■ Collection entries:
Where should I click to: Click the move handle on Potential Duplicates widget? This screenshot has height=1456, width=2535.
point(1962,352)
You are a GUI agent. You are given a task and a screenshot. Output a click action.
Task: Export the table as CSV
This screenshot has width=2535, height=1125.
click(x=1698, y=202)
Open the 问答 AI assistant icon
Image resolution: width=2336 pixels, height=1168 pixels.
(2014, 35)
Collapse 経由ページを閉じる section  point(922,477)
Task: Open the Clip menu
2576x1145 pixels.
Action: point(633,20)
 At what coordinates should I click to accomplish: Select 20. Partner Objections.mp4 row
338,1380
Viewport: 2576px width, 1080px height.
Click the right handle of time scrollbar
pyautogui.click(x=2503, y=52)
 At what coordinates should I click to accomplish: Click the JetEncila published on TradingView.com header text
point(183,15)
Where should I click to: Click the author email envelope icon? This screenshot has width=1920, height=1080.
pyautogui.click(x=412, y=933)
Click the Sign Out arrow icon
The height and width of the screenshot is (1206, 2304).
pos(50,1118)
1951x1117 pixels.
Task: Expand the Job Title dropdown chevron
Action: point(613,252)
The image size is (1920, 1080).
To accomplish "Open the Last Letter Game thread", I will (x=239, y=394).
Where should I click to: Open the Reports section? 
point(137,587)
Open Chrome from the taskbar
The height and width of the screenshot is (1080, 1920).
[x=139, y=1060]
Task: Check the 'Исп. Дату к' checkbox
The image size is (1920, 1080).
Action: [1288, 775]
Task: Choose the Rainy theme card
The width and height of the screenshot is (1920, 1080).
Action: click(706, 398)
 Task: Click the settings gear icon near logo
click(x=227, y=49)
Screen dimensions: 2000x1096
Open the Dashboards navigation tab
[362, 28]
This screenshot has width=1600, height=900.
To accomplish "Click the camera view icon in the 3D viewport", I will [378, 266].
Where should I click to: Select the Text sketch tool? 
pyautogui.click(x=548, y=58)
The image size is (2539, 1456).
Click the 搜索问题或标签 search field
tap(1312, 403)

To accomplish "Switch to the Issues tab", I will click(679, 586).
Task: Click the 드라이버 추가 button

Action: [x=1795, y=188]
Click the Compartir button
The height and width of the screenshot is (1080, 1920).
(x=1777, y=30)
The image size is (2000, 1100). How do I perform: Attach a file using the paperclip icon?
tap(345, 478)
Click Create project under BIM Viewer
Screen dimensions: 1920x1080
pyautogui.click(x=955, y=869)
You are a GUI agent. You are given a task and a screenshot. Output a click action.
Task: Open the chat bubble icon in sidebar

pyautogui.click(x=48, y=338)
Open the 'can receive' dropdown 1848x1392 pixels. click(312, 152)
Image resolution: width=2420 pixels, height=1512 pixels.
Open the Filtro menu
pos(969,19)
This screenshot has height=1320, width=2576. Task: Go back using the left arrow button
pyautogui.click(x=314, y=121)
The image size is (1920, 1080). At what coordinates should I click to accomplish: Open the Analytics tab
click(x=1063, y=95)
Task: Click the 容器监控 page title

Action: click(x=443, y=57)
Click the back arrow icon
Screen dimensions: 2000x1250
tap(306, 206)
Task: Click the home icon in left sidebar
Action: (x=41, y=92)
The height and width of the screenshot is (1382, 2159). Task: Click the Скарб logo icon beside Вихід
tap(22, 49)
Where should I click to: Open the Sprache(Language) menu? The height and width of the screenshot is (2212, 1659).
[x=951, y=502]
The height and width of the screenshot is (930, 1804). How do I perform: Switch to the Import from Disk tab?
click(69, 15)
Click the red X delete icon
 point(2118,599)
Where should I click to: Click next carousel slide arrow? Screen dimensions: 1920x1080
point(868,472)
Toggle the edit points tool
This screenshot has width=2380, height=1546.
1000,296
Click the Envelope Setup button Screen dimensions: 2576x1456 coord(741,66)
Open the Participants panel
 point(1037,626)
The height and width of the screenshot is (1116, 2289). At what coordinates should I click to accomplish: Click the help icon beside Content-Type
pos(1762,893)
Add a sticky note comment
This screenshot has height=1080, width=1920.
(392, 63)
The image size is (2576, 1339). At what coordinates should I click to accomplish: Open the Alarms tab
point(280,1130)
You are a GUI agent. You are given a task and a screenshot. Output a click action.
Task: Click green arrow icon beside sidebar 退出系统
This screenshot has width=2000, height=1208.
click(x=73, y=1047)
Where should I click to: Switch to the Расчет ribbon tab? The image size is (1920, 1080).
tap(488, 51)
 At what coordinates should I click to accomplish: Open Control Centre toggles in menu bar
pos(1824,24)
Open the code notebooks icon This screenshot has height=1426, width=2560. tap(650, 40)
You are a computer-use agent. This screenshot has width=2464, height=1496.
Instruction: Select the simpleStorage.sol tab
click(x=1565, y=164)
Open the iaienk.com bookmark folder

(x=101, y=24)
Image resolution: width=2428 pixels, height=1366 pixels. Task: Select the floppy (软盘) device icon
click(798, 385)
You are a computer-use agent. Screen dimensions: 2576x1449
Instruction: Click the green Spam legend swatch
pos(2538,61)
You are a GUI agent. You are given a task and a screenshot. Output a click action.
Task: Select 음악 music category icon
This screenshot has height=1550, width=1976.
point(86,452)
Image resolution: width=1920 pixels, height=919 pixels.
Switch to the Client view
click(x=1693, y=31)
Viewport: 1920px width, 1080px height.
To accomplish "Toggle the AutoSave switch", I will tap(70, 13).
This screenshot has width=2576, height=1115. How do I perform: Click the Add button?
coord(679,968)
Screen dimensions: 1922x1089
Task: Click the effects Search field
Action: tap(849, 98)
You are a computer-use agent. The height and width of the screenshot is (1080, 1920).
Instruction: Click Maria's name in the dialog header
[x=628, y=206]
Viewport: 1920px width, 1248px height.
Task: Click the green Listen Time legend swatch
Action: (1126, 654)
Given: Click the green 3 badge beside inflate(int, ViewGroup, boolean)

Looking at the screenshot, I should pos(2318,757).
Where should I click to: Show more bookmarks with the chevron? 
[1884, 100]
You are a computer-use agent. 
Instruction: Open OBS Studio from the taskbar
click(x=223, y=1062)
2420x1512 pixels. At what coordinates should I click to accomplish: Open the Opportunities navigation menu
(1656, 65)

■ Your goal:
With "will" as the word to match, copy each line of the records that has it.

■ The answer:
To accomplish "Open the Last Letter Game thread", I will (x=239, y=394).
To accomplish "Click the camera view icon in the 3D viewport", I will [378, 266].
To accomplish "Switch to the Issues tab", I will click(679, 586).
To accomplish "Toggle the AutoSave switch", I will tap(70, 13).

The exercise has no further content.